Brokers’ victims profiled

VICTIM profiling has become the latest weapon for investment industry regulators in a bid to prevent another finance brokers-style scandal.

Usually used in murder investigations and missing persons cases, the habits and behaviour of corporate crime victims are being analysed by WA experts as part of a new strategy to identify potential rip-offs and protect the vulnerable.

The move comes after up to $200 million was lost in high risk property developments marketed largely to self-funded retirees under the guise of secure pooled mortgage schemes, resulting in a scandal which is likely to impact on the upcoming State election.

Regulators claimed another scalp in relation to the mortgage scandal on Tuesday when they permanently banned Darlington adviser Anthony Robinson for his part in a $4 million property development failure.

Profiling work conducted in the past few months has already revealed methodologies used by those preying on these unsophisticated investors, including a disturbing trend of using sports clubs and church groups to cultivate potential victims.

The Australian Securities and Investments Commission has adopt-ed victim profiling as part of a new strategy to place more emphasis on identifying future problem areas following the WA experience and other national issues like the compliance standards of the technology sector.

ASIC’s Perth office is being used as a key testing ground for the new strategy, with the resources of its Analysis & Strategic Development Unit bolstered significantly above other regional offices.

The unit has three full-time staff in WA rather than a single person which is typical of most other ASIC strongholds.

The strategy was put in place by former ASIC chairman Alan Cameron but is largely regarded as part of a new direction which will be imposed by his recent replacement David Knott.

Acting regional commissioner Michael Gething said the watchdog was going to be more proactive than ever before, keeping a careful eye on the compliance of technology companies, the use of insolvency by rip-off merchants and quality of advice provided by financial advisers.

“You have to look at what is on the horizon,” Mr Gething said.
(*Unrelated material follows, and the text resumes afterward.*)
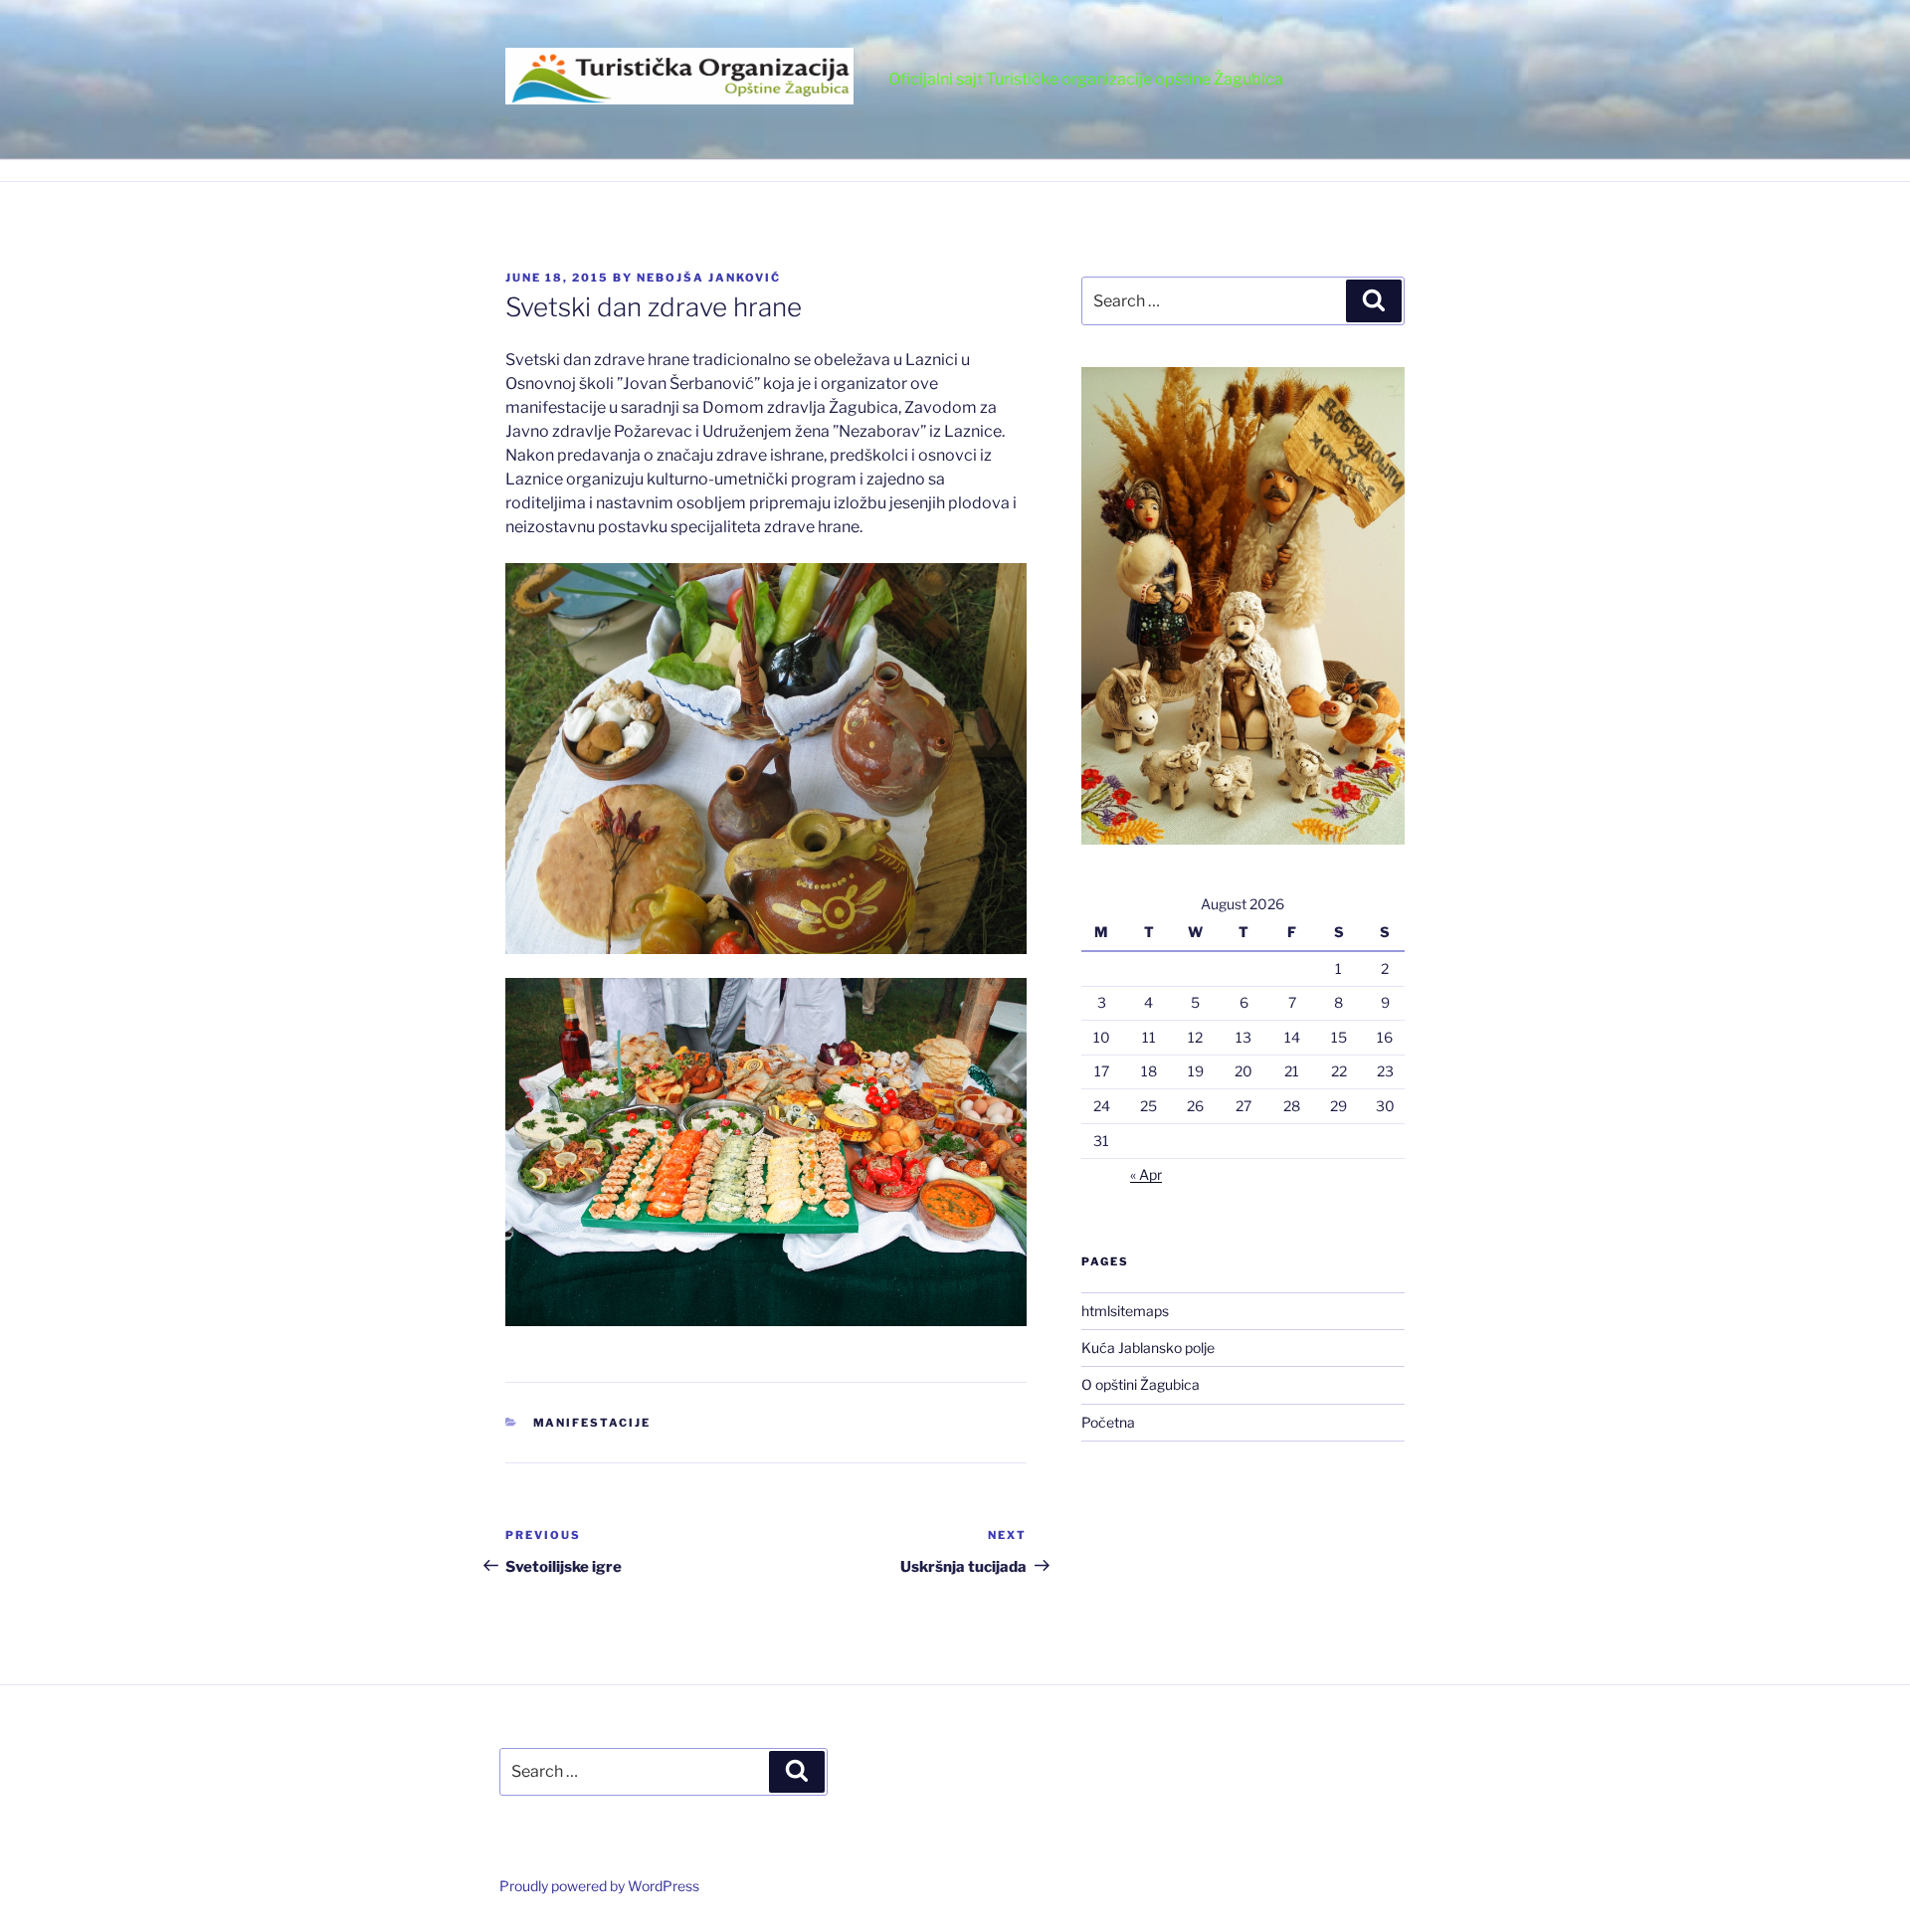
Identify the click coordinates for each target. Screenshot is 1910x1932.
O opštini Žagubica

In that context you have to ask yourself what is the next mortgage brokers crisis and be looking for it at a very early stage. That is the challenge that faces us.”

Mr Gething, who has taken over from former WA regional commissioner Jamie Ogilvie for at least six months, said the victim profiling was being tested as a way of heading off the next wave of financial rip-offs.

“Let’s assume we find retirees are a typical victim, then you look at how people market to retirees and try to use those same distribution channels for both education and surveillance,” he said.

“It is the same methodology that these people who want to prey on people take. One trend we are seeing is people using tennis clubs, bowling clubs and even church groups for marketing.”

Business News understands failed finance broker Leon Jamieson met many of his clients at sports clubs in Albany.

And ASIC alleged that Anthony Robinson used church and social groups to cultivate clients for Westonbirt Park Pty Ltd, a company which was involved in a Bridgetown property development which is now in liquidation. Mr Robinson was a director of Westonbirt through which many self-funded retirees have lost amounts of up to $700,000.